The proper way of using transitions in Adobe Premiere Pro

SIYAH (Summary If You Are in a Hurry): If you want your clip to fade to black, apply simple cross-fade at its end. Use dip to black only as a transition between two clips, not at the beginning or at the end of a clip.

There seems to be some misunderstanding about how and when to apply transitions like Dip to Black or Dip to White in Premiere Pro. It is even propagated in some training videos and this is pretty unfortunate. I hope this article makes the issue clearer.

First, let’s take a look at how transitions work in Premiere in general.

You can apply any transition as a transition between two clips (“Normal transition”). By default it will be centered on the edit point, although you can easily change it either in the timeline, or in the effect control panel. The transition will then be applied between the two clips – applying the cross-fade, slide, wipe, swush and any other wild effect that you choose to use.

Standard cross-fade transition applied between two clips gives an expected result.

You can also apply a transition at the beginning, or at the end of a given clip (“Single transition”).
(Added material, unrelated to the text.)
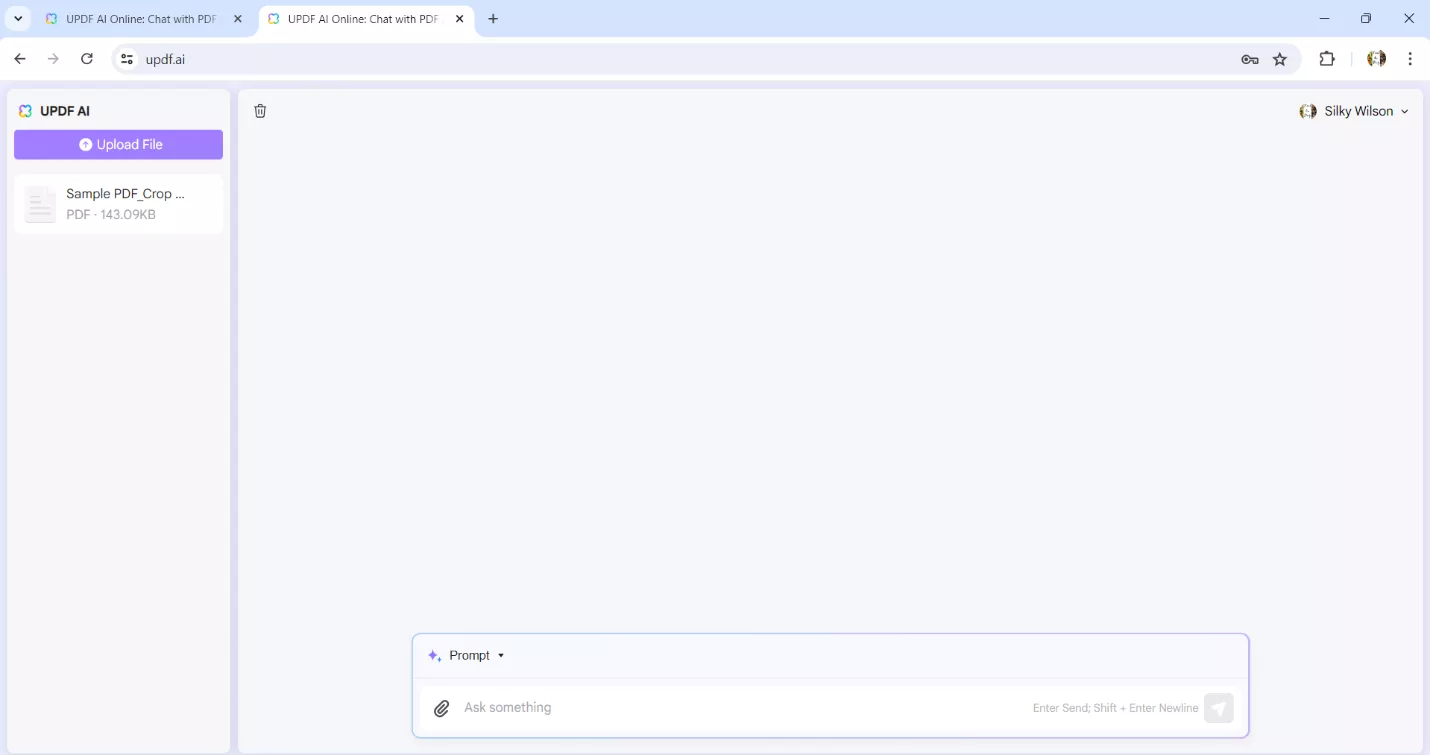The height and width of the screenshot is (755, 1430).
Task: Click the sparkle icon next to Prompt
Action: coord(433,655)
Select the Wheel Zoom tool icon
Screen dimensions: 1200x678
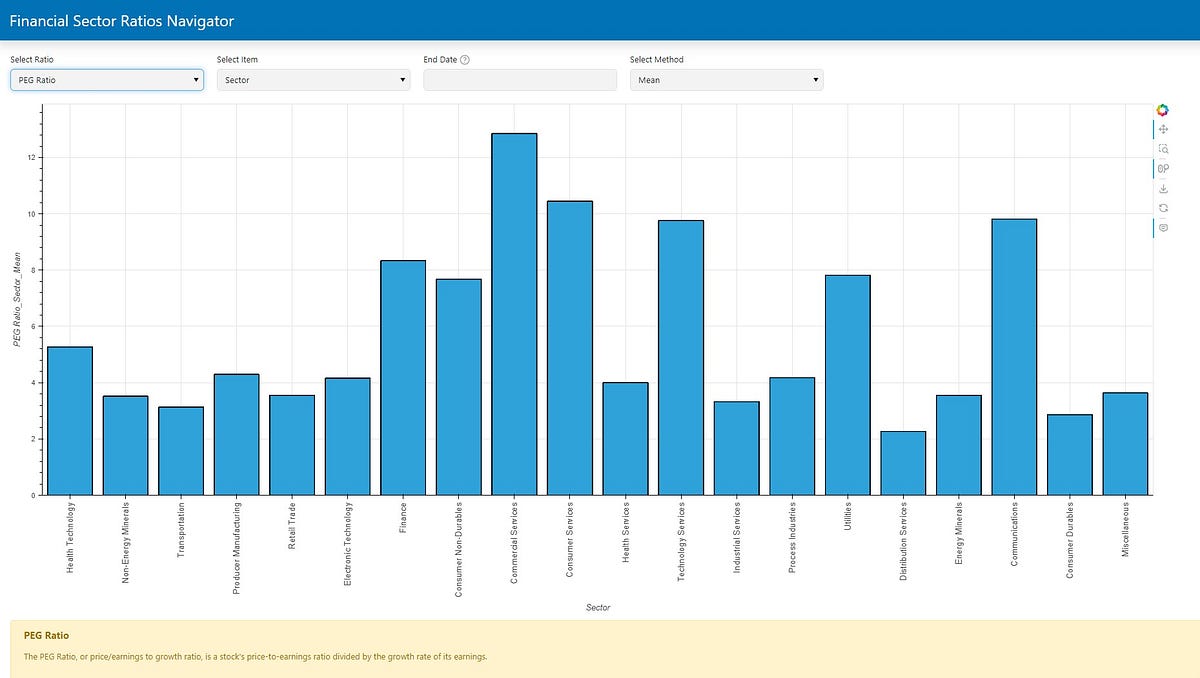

In that case, Premiere will act as if it was applied between your clip, and a transparent video clip, revealing (but not proplerly transitioning to) the layers beneath, and if there are no layers, the black background.

Cross-fade transition applied at the beginning of a single clip. It is the proper way to fade the clip from or to black.

Push is a good example of the difference between transition and reveal. If you apply it between two clips, you will see both pictures moving. However, if you only apply it to a clip on a layer above, only the clip with the transition will move, revealing a static clip beneath. There are times that you might want to use one way or the other, depending on your artistic preference. No way is necessarily more proper than another, just be aware of the difference.

Push transition applied as the transition between two clips. Both clips take part in the movement.

Push transition applied at the end of a clip reveals the underlying static layer. Only the clip with the transition is moving.

Now let’s take a look at how Dip to Black or Dip to White transitions work.

Each is an equivalent to creating a single frame of black or white, and cross-fading first the outgoing clip into the given color, and then fading in the incoming clip from this color.

Dip to Black as a transition fades the outgoing clip to black, and then reveals the incoming clip by fading from black.

It means, that if you apply it at the beginning, or at the end of the clip you will see the clip fading to the color in the middle of the transition, not at the end of it. I’ve seen people compensating for it by tweaking the transition end point in the effect panel, which seems to me the worst possible way to do it. Let me repeat: you should never use Dip to Black or Dip to White at the beginning or at the end of a single clip. Use it only as a transition between two clips.

Dip to Black applied to the beginning of the clip will produce the first half of the transition as black frames. You should never do that. Ever.

Dip to black might also produce some weird results with multiple layers or transitions stacked upon each other. It used to be worse in previous versions (the example shown in the video mentioned at the beginning would fade the whole sequence to black upon encountering the video due to a bug in render order in CS3), but still dip to black will fade all layers below itself to black, not only the clip that you apply the transition to. It might surprise you, especially if you don’t know how exactly the effect works.

Dip to Black applied to a given layer will fade to black not only this layer, but also all the layers beneath, and in earlier versions of Premiere also the layer above. Unless you know what you are doing, stay away from this method of applying this effect.

I hope this clears the issue.

Tips

Additionally I’d like to offer a few productivity tips regarding the transitions in Premiere Pro CS6:

  • Keyboard shortcut for “Apply Video Transition” is set by default to ctrl/cmd+D. Set your default transition to Film Dissolve or Dip to Black, and redefine as ctrl+alt/cmd+opt + D.
  • Define a keyboard shortcut for “Apply Video Crossfade Transition” as ctrl/cmd+D.
  • You can also customize “Apply Video Dip To White Transition” and “Apply Video Wipe Transition” in a similar manner, if you so choose.
  • To apply a transition at the beginning or at the end of the clip that is adjacent to another clip, hold ctrl/cmd while dragging the transition from the bin – unfortunately, no keyboard equivalent exists yet. This tip also applies to earlier versions of Premiere.